Negative perceptions of bisexuals are reflected in and enhanced by their portrayal in the media. Whilst bi men are usually viewed as ‘gay but closeted’, bi women tend to be hypersexualised, their identities appropriated and twisted to pander to the male gaze. Women’s desires are viewed through this lens, so bisexual acts are reduced to the ploys of straight women trying to gain male attention.
When Katy Perry sings “I don’t even know your name/It doesn’t matter/You’re my experimental game”, followed by the arch statement “I hope my boyfriend don’t mind it”, she not only reduces the invisible queer girl of the song to an object to be tested out then chucked away, but also perpetuates this view of female bisexuality. It is made very clear in the song that she is referring to a performance of bisexuality, tailored to appeal to straight men, whilst simultaneously reassuring them that she doesn’t really want the woman in question.
Another biphobic trope which can affect coming out both to established partners and to potential partners is that of the ‘bisexual femme fatale’. In popular culture, the characters tend to act as a foil for a more central figure, and establish bisexual women as alluring yet untrustworthy. This trope is seen in characters ranging from Delphine in Orphan Black to River Song in Doctor Who (can you tell yet that I’m a massive nerd?) Whilst I don’t have space here to go into it in detail, Shiri Eisner, the author of Bi: Notes for a Bisexual Revolution, examines it well in this article for Autostraddle.
To end on a more positive note (though I could keep on being bi-furious until the cows come home), I’ll mention some of the benefits of coming out to potential or current partners. I think that most people would agree that relationships (short or long term, monogamous or not, romantic or platonic) work best when everyone can be honest and accepted for who they are.

**Task instructions**.
Reproduce the passage on how bisexual people are portrayed in the media word for word, from start to finish. The data has nothing to do with the passage on how bisexual people are portrayed in the media.

**Records provided**.
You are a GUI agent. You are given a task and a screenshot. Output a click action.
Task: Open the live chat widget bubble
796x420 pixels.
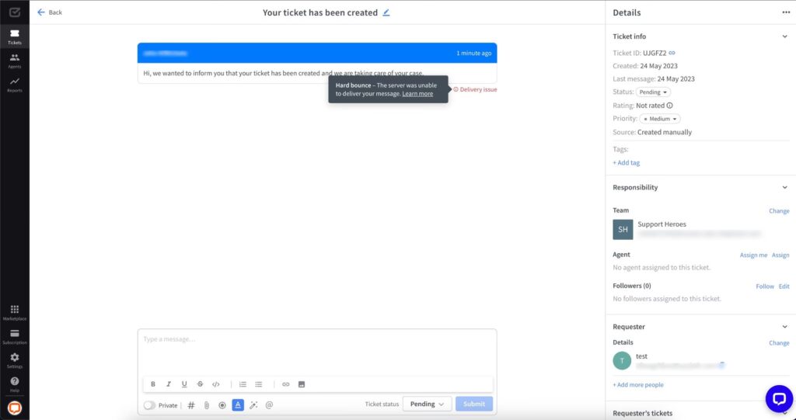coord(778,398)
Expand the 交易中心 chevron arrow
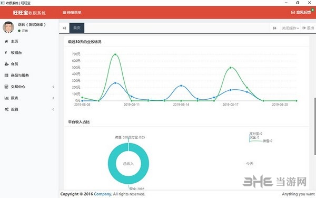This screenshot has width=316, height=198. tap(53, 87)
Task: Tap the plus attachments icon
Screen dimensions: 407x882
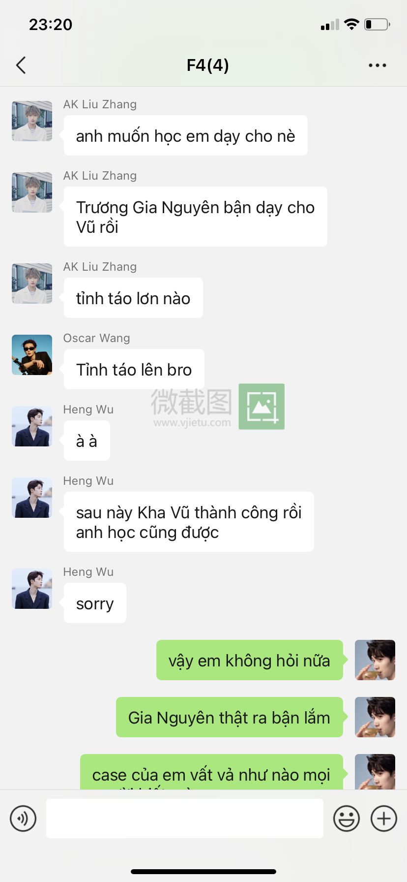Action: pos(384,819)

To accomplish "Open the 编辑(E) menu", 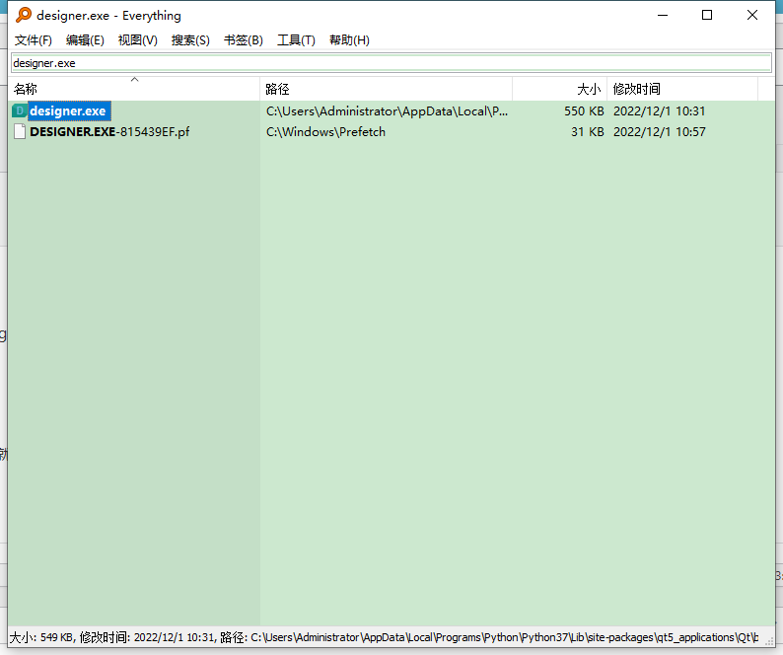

**Completed task**.
Negative perceptions of bisexuals are reflected in and enhanced by their portrayal in the media. Whilst bi men are usually viewed as ‘gay but closeted’, bi women tend to be hypersexualised, their identities appropriated and twisted to pander to the male gaze. Women’s desires are viewed through this lens, so bisexual acts are reduced to the ploys of straight women trying to gain male attention.
When Katy Perry sings “I don’t even know your name/It doesn’t matter/You’re my experimental game”, followed by the arch statement “I hope my boyfriend don’t mind it”, she not only reduces the invisible queer girl of the song to an object to be tested out then chucked away, but also perpetuates this view of female bisexuality. It is made very clear in the song that she is referring to a performance of bisexuality, tailored to appeal to straight men, whilst simultaneously reassuring them that she doesn’t really want the woman in question.
Another biphobic trope which can affect coming out both to established partners and to potential partners is that of the ‘bisexual femme fatale’. In popular culture, the characters tend to act as a foil for a more central figure, and establish bisexual women as alluring yet untrustworthy. This trope is seen in characters ranging from Delphine in Orphan Black to River Song in Doctor Who (can you tell yet that I’m a massive nerd?) Whilst I don’t have space here to go into it in detail, Shiri Eisner, the author of Bi: Notes for a Bisexual Revolution, examines it well in this article for Autostraddle.
To end on a more positive note (though I could keep on being bi-furious until the cows come home), I’ll mention some of the benefits of coming out to potential or current partners. I think that most people would agree that relationships (short or long term, monogamous or not, romantic or platonic) work best when everyone can be honest and accepted for who they are.